Até aqui, nesse módulo, nós apresentamos algumas amostras de como se dá a produção escrita dos surdos e esperamos que você tenha percebido as singularidades desse processo (limitação do léxico, uso inadequado de verbos e preposições, omissão de conectivos, entre outras). Você precisa estar ciente de que essas singularidades caracterizam o nível de apropriação da língua portuguesa escrita em que o aprendente surdo se encontrava no momento da produção.
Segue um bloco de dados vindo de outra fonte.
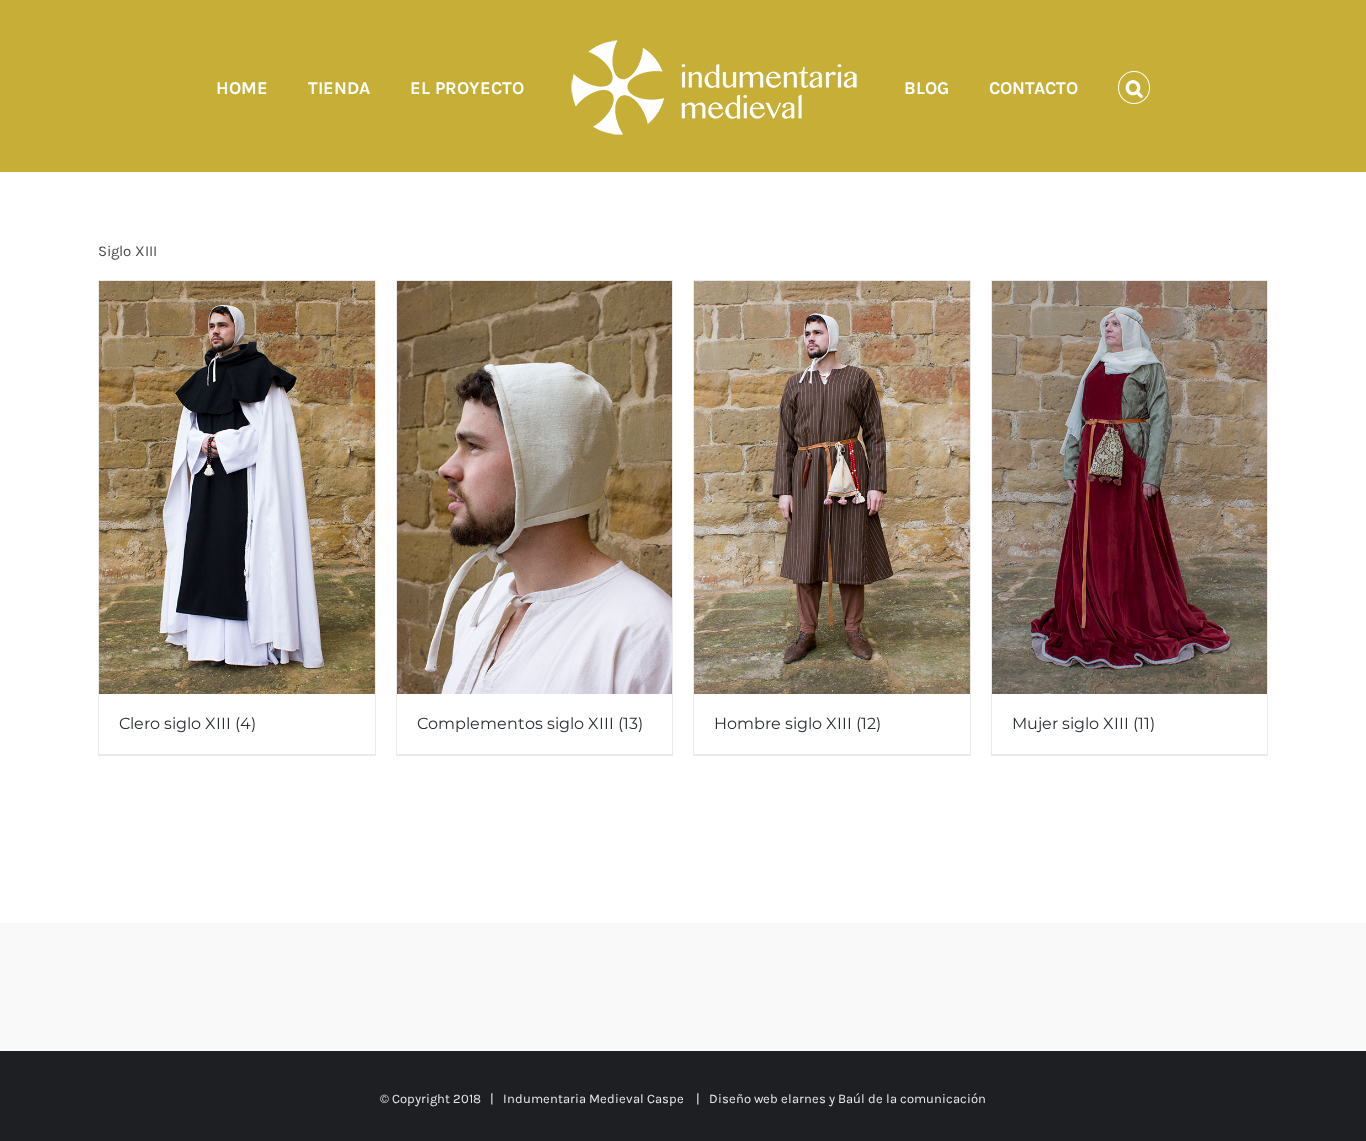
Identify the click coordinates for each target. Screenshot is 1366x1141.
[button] (1074, 86)
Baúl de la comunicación (912, 1098)
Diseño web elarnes (767, 1098)
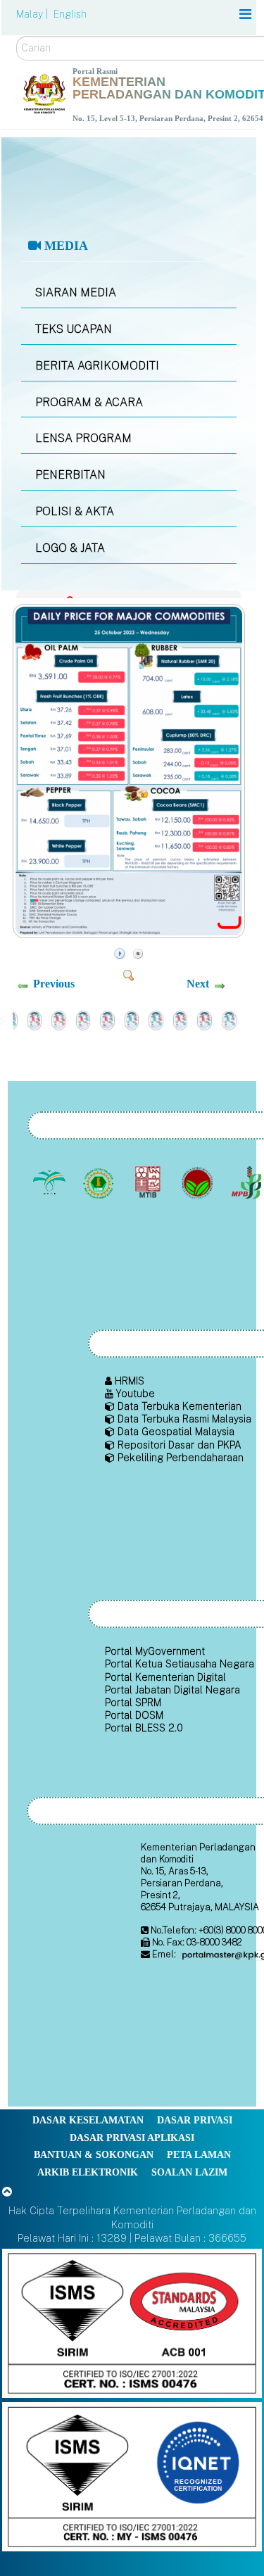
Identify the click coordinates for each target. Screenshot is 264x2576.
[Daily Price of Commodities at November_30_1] (132, 1019)
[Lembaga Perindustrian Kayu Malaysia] (149, 1183)
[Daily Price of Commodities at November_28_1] (229, 1019)
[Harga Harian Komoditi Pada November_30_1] (156, 1019)
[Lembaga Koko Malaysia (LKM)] (198, 1183)
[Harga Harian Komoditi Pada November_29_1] (204, 1019)
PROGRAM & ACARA (89, 402)
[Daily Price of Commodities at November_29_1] (180, 1019)
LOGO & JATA (70, 548)
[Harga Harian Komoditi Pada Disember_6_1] (58, 1019)
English (70, 14)
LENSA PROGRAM (83, 438)
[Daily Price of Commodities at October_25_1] (131, 934)
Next (198, 984)
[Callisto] (132, 2322)
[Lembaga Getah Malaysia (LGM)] (100, 1183)
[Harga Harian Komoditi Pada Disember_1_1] (107, 1019)
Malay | (33, 14)
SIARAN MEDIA (75, 292)
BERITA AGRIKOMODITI (97, 365)
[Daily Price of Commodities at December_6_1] (34, 1019)
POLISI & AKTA (74, 511)
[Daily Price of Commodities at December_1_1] (83, 1019)
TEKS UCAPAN (73, 329)
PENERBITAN (70, 474)
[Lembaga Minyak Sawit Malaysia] (51, 1183)
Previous (54, 984)
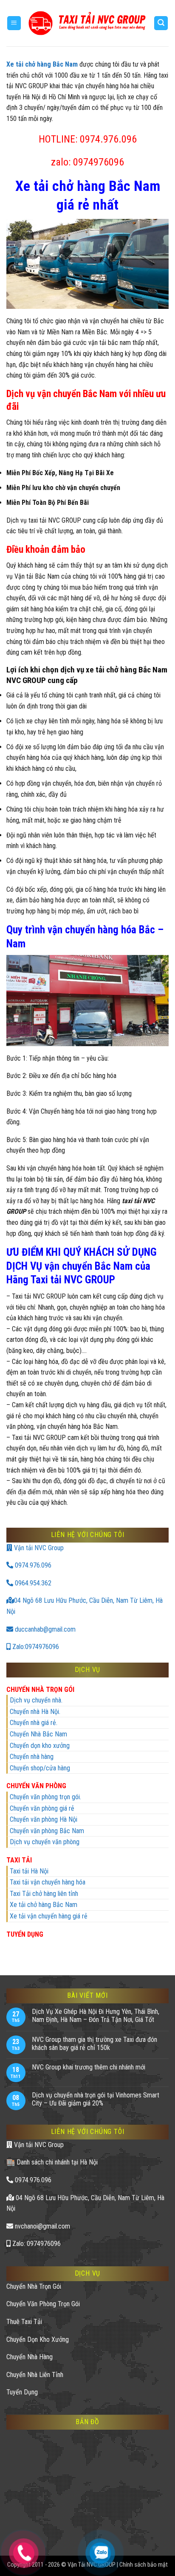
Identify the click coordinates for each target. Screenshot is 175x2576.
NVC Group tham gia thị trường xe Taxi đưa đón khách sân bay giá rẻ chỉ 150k (94, 2044)
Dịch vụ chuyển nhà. (36, 1700)
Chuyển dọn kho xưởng (40, 1746)
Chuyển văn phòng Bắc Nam (47, 1831)
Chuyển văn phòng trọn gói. (45, 1797)
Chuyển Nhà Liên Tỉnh (34, 2375)
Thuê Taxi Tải (24, 2322)
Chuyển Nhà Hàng (29, 2357)
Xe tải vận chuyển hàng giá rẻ (49, 1916)
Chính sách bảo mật (143, 2564)
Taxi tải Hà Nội (29, 1871)
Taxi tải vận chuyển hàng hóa (47, 1882)
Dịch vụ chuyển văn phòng (44, 1842)
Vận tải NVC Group (38, 1548)
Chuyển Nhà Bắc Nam (38, 1734)
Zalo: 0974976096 (36, 2244)
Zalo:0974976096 (35, 1647)
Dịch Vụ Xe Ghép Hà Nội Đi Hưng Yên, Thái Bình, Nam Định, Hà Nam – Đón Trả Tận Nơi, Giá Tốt (95, 2016)
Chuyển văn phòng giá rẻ (42, 1808)
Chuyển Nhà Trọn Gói (33, 2286)
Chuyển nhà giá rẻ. (33, 1723)
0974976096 (98, 162)
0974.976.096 (32, 1565)
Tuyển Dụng (22, 2392)
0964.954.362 (32, 1583)
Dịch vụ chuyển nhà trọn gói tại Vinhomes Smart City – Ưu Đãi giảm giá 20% (95, 2099)
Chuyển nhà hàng (32, 1757)
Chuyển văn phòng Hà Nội (43, 1819)
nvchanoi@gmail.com (41, 2226)
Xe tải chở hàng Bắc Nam (43, 1905)
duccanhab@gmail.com (44, 1629)
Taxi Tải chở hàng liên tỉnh (44, 1894)
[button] (14, 23)
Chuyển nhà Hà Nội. (35, 1712)
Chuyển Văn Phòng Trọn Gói (43, 2304)
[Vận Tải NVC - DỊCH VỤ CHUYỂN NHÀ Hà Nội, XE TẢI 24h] (87, 23)
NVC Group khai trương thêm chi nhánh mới (88, 2067)
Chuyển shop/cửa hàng (40, 1768)
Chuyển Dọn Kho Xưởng (37, 2339)
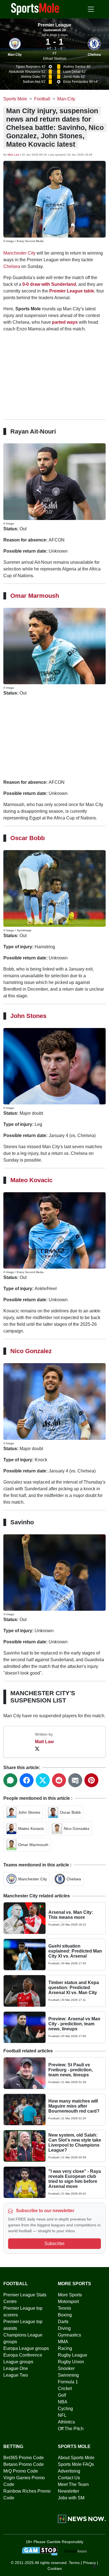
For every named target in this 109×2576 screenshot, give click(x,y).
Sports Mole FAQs (76, 2464)
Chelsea (94, 55)
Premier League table (71, 291)
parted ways (65, 322)
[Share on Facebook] (27, 1780)
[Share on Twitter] (43, 1780)
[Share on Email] (75, 1780)
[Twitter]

No campo do ensino-aprendizagem de línguas, os níveis de apropriação linguageira deram origem a noção de “interlíngua” (Selinker, 1972), isto é, uma língua intermediária entre a primeira língua e a língua-alvo (Pendanx 1998). Desse modo, no caso da interlíngua do aprendente surdo, estamos falando de uma língua intermediária entre a sua primeira língua de sinais e a Língua Portuguesa, caracterizada pelo uso que o aprendente surdo faz do português escrito no nível de apropriação em que ele se encontra. À medida em que o aprendente surdo vai progredindo no processo de apropriação do português escrito, sua interlíngua vai evoluindo e se aproximando mais dos usos correntes da língua-alvo, conforme ilustrado na figura abaixo.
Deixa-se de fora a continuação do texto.